India has been member of Berne Convention since April 1928. It has been submitting declaration as per Article II and III of Appendix from time to time. The present notification is in continuation of India’s earlier position.

Article II of Appendix: It will enable India to substitute for exclusive right of translation of work, which has been published in printed or analogous forms of reproduction granted by competent authority only for purpose of teaching, research or scholarship.

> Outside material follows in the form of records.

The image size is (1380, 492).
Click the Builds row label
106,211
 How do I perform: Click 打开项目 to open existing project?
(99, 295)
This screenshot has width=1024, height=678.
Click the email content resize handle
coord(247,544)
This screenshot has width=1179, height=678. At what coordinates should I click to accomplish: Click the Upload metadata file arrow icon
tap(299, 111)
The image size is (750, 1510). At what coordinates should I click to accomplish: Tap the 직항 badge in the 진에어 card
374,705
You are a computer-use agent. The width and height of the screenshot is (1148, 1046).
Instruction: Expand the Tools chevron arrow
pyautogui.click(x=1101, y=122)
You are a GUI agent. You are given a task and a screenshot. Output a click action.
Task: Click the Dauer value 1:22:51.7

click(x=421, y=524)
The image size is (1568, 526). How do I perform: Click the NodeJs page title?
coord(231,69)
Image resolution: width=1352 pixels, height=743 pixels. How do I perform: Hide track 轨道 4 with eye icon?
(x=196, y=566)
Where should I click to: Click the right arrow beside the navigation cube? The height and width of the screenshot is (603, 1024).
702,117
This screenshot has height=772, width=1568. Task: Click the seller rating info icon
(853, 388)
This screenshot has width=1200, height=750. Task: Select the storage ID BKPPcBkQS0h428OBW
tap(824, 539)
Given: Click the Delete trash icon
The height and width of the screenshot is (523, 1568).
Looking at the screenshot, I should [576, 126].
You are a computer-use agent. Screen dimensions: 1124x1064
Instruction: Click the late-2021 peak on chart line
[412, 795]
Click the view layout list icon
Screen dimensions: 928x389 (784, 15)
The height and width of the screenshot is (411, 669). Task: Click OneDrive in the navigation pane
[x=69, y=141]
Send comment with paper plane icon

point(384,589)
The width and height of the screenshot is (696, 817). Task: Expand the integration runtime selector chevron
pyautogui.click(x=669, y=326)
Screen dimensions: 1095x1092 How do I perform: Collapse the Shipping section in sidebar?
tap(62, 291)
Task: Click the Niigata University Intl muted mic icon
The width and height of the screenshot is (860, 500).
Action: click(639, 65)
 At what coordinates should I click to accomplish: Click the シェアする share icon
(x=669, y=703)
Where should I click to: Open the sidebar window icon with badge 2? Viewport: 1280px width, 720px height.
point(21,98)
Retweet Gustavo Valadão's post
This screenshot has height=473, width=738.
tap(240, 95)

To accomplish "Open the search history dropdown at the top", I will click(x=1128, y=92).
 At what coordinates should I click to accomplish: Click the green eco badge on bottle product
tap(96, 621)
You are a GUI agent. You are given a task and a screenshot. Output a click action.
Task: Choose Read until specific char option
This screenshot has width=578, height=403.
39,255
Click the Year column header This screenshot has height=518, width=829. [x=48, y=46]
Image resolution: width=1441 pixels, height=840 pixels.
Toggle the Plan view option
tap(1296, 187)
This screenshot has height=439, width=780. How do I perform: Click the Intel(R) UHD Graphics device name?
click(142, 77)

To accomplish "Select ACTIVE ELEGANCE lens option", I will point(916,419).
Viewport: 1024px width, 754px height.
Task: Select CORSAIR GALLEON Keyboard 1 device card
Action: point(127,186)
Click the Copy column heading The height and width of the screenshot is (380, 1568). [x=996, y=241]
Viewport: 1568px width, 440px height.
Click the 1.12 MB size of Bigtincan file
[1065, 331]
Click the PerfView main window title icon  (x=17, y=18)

Article III of Appendix: It will enable India to substitute for exclusive right of reproduction of literally work, published either in printed or analogous forms of reproduction or in audio-visual form of lawfully made audio-visual fixations, to publish edition which has not been distributed on sale for period of 6 months, except when either translations is not published by owner of right of translation or with his authorization, or when translation is not in language general in use in India.

Berne Convention

Berne Convention for the Protection of Literary and Artistic Works (Berne Convention) is international copyright agreement that mandates equal treatment of copyrighted works by signatories, known as Berne Union. It was adopted in 1886 in Berne, Switzerland. The convention requires signatory member countries to recognize copyrighted literary or artistic works in same way that its national copyrights are recognized.

Under it, all works (except cinematography and photography) are copyrighted for minimum 50 years term after death of author, but longer terms may be provided related parties. It also allows signatories to apply fair use of copyrighted works in other broadcasts or publications, as reflected in  WIPO Copyright Treaty, 1996.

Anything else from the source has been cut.